「ロシアへの編入」などを問う住民投票(16日実施)が近づくクリミア半島は、日増しに緊張が高まる。ロシア軍とロシア系住民が警戒しているのは、キエフ方面から武器や工作部隊がクリミア半島に入ってくることだ。
幹線道路はロシア軍が、鉄道はロシア系住民による自警団が検問する。これまでに爆薬80Kgとライフル銃数十丁が押収された。
武器に頼らずに住民投票を妨害する方法もある。反対派による「パスポート破り」が相次ぐ。手口と狙いはこうだ― 軍になりすまして民家を訪ねパスポートの提示を求める→家人が出したパスポートを破ったり、ペンキを塗ったりする→パスポートを使用できないようにする→住民投票ができなくなる。
クリミア自治州の住民のうち6割のロシア系住民はロシアへの編入に賛成するものと見られている。

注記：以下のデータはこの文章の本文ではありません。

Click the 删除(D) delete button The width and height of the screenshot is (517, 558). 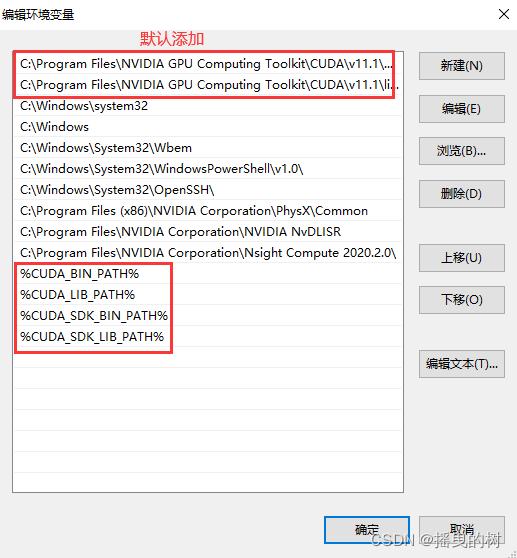pyautogui.click(x=461, y=194)
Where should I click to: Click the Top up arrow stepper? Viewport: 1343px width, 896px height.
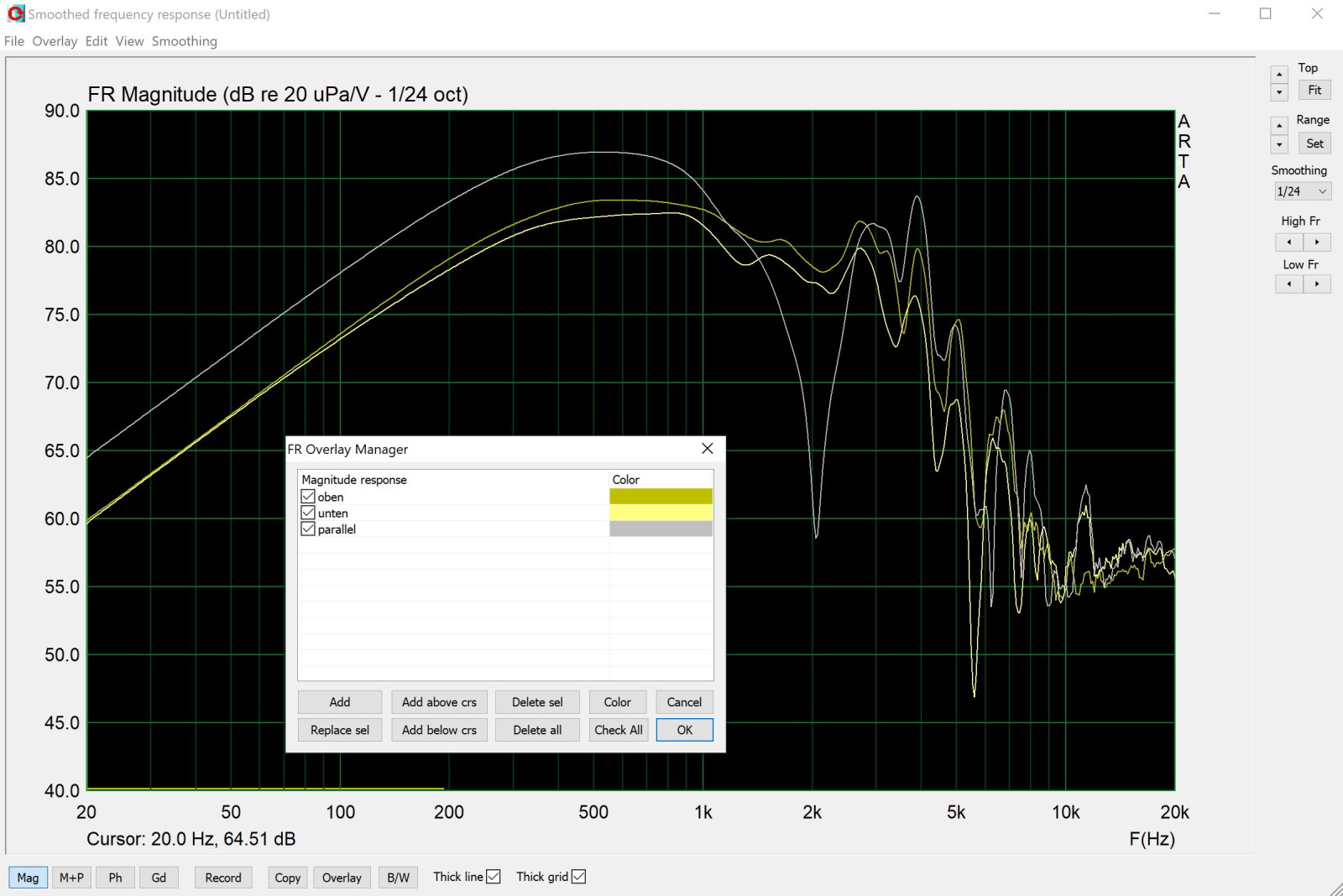coord(1279,74)
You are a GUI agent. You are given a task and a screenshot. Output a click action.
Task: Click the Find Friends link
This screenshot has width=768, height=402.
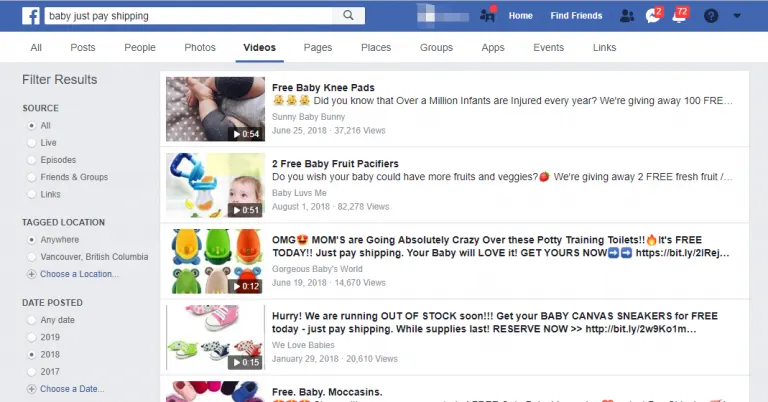pyautogui.click(x=576, y=16)
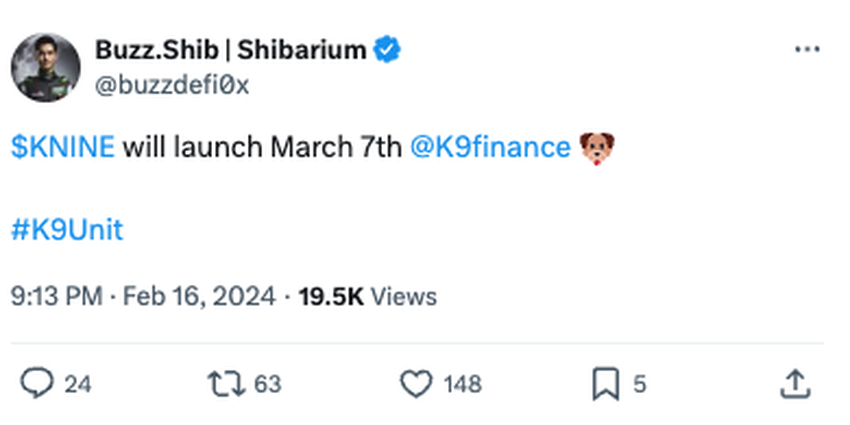Open the $KNINE cashtag link
Image resolution: width=850 pixels, height=425 pixels.
[x=63, y=148]
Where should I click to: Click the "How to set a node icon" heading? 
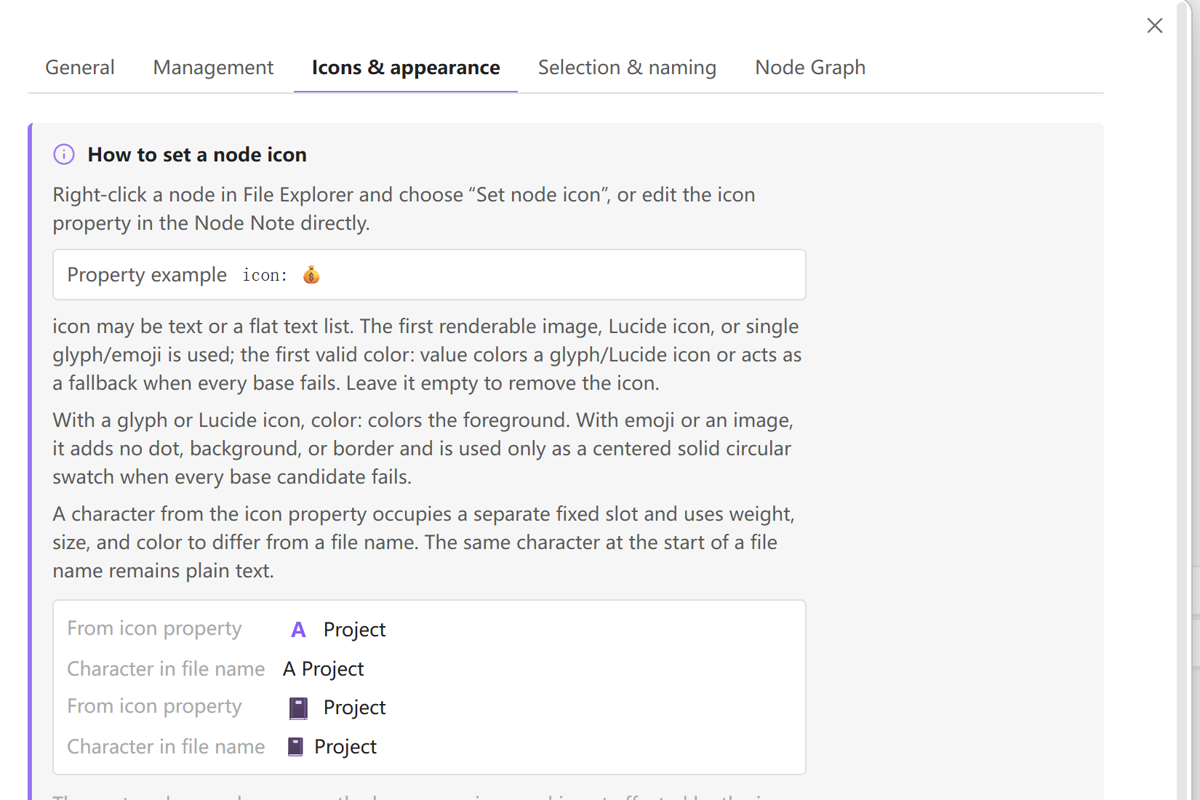[197, 154]
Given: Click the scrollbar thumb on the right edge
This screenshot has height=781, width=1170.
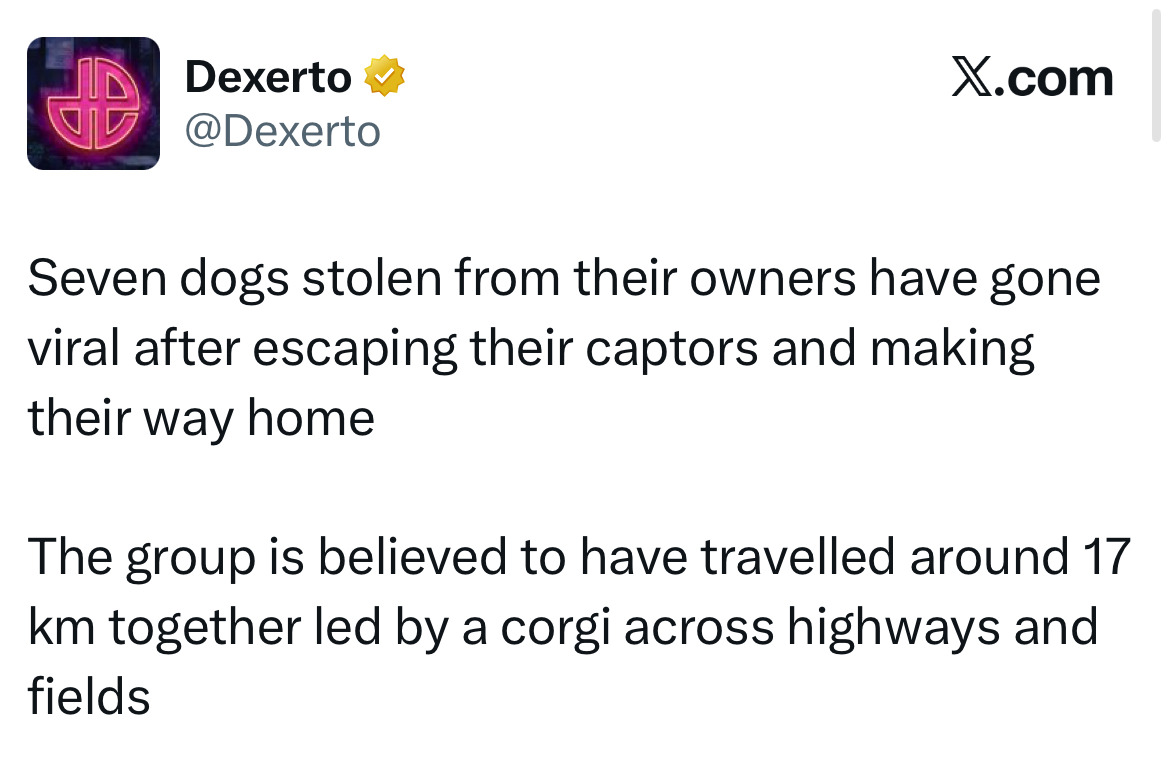Looking at the screenshot, I should coord(1156,70).
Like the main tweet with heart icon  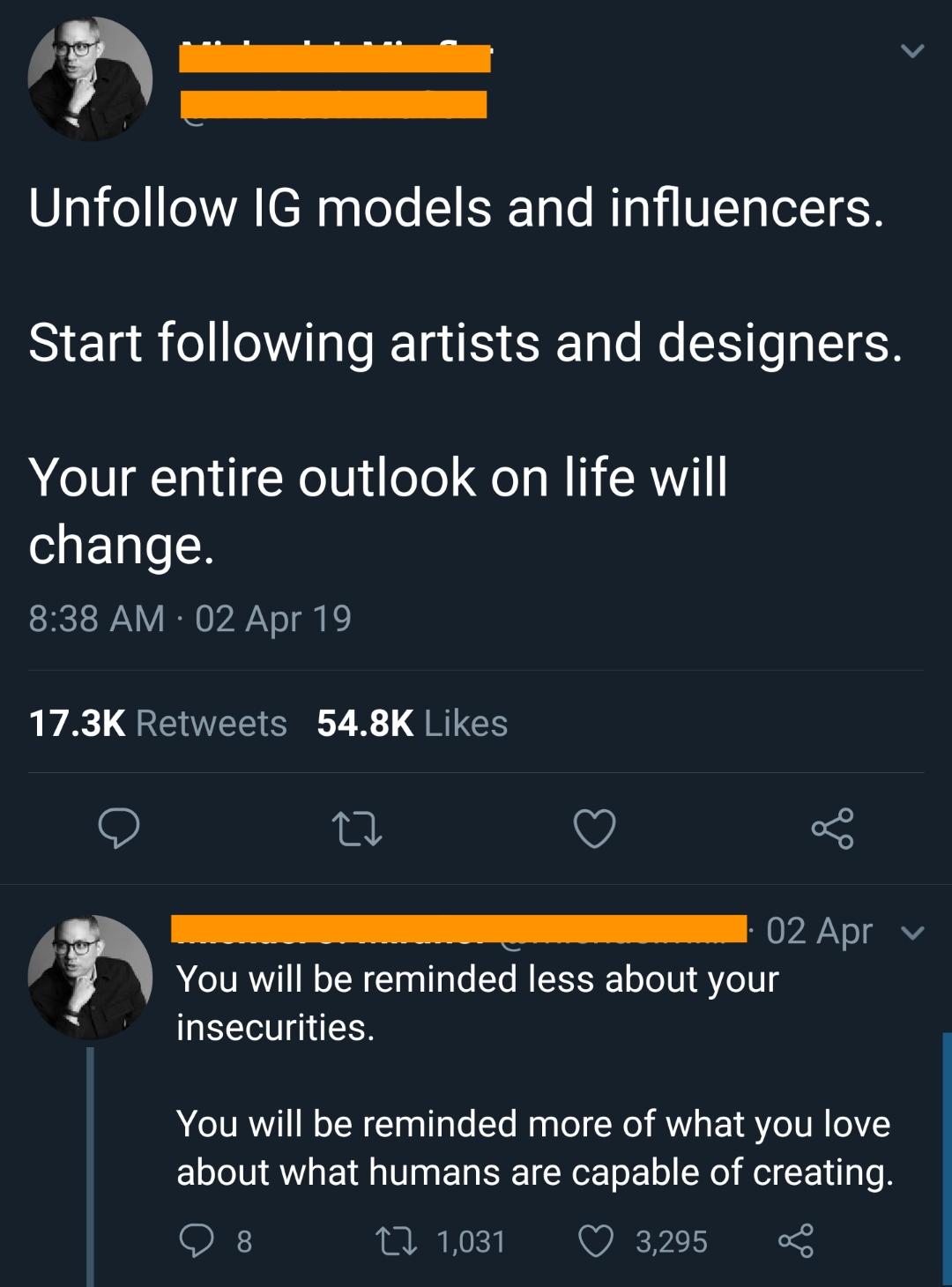[594, 829]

犯行グループは事前に賛成派住民の家を調べて押し入っている。用意周到だ。
警察に逮捕されたグループもいる。警察は残りのグループもいるものと見て住民に警戒を呼び掛けている。クリミア州政府はパスポートを破られた住民に対して身分を証明できる書類を発行し、住民投票に参加できる措置を講じた。
11日、クリミア州議会は住民投票後「独立」を宣言しロシアに編入する文書を採択した。独立もロシアへの編入も共に認められないとするウクライナ新政権とロシアとの緊張はさらに高まることが予想される。